Among the chief practitioners of Grand Monarchy outside France we may no to first the Prussian kings, Frederick William I (1713-40), and his son and successor, Frederick II, Frederick the Great (1740-86). The story of the slow rise of the Hohenzollern family, which ruled the kingdom of Prussia, from inconspicuous beginnings is too tedious and unimportant for us to follow here. It is a story of luck and violence, of bold claims and sudden betrayals. It is told with great appreciation in Carlyle’s Frederick the Great. y the eighteenth century the Prussian kingdom was important enough to threaten the empire; it had a strong, well-drilled army, and its king was an attentive and worthy student of Machiavelli. Frederick the Great perfected his Versailles at Potsdam. There the park of Sans Souci, with its fountains, avenues, statuary, aped its model; there also was the New Palace, a vast brick building erected at enormous expense, the Orangery in the Italian style, with a collection of pictures, a Marble Palace, and so on. Frederick carried culture to the pitch of authorship, and corresponded with and entertained Voltaire, to their mutual exasperation.

The Austrian dominions were kept too busy between the hammer of the French and the anvil of the Turks to develop the real Grand Monarch style until the reign of Maria Theresa (who, being a woman, did not bear the title of Empress) (1740-80). Joseph II, who was Emperor from 1765-92, succeeded to her palaces in 1780.

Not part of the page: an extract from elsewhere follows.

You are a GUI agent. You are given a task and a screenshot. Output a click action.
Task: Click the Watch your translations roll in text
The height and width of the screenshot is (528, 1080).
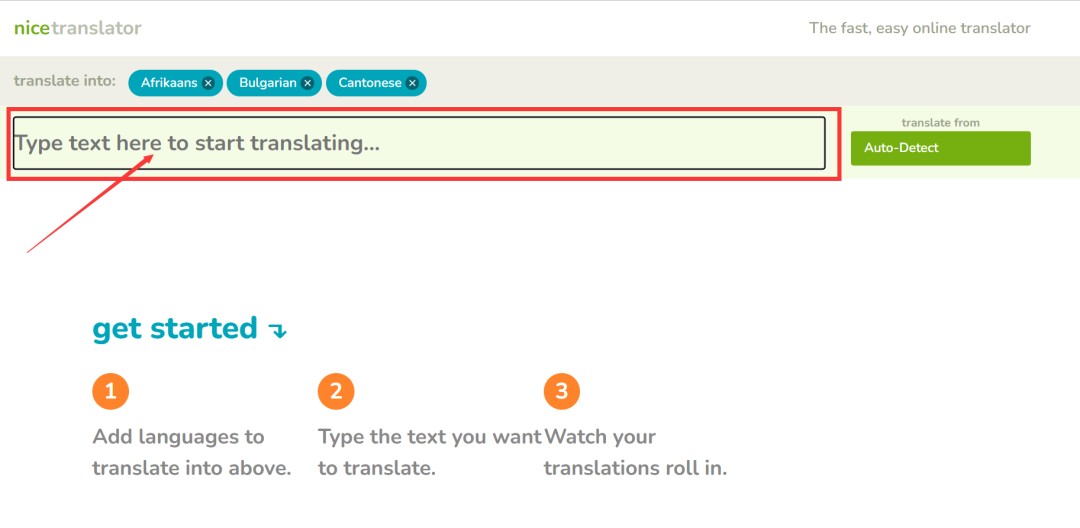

With Peter the Great (1682-1725) the empire of Muscovy broke away from her Tartar traditions and entered the sphere of French attraction. Peter shaved the Oriental beards of his nobles and introduced Western costume. These were but the outward and visible symbols of his westerning tendencies. To release himself from the Asiatic feeling and traditions of Moscow, which, like Pekin, has a sacred inner city, the Kremlin, he built himself a new capital, Petrograd, upon the swamp of the Neva. And of course be built his Versailles, the Peterhof, about eighteen miles from this new Paris, employing a French architect and having a terrace, fountains, cascades, picture gallery, park, and all the recognized features. His more distinguished successors were Elizabeth (1741-62 ) and Catherine the Great, a German princess, who, after obtaining the crown in sound Oriental fashion through the murder of her husband, the legitimate Tsar, reverted to advanced Western ideals and ruled with great vigour from 1762 to 1796. She set up an academy, and corresponded with Voltaire. And she lived to witness the end of the system of Grand Monarchy in Europe and the execution of Louis XVI.

We cannot even catalogue here the minor Grand Monarchs of the time in Florence (Tuscany) and Savoy and Saxony and Denmark and Sweden. Versailles, under a score of names, is starred in every volume of Bædeker, and the tourist gapes in their palaces. Nor can we deal with the war of the Spanish Succession. Spain, overstrained by the imperial enterprises of Charles V and Philip II, and enfeebled by a bigoted persecution of Protestants, Moslems, and Jews, was throughout the seventeenth and eighteenth centuries sinking down from her temporary importance in European affairs to the level of a secondary power again.

These European monarchs ruled their kingdoms as their noblemen ruled their estates: they plotted against one another, they were politic and far seeing in an unreal fashion, they made wars, they spent the substance of Europe upon absurd «policies» of aggression and resistance. At last there burst upon them a great storm out of the depths. That storm, the First French Revolution, the indignation of the common man in Europe, took their system unawares. It was but the opening outbreak of a great cycle of political and social storms that still continue, that will perhaps continue until every vestige of nationalist monarchy has been swept out of the world and the skies clear again for the great peace of the federation of mankind.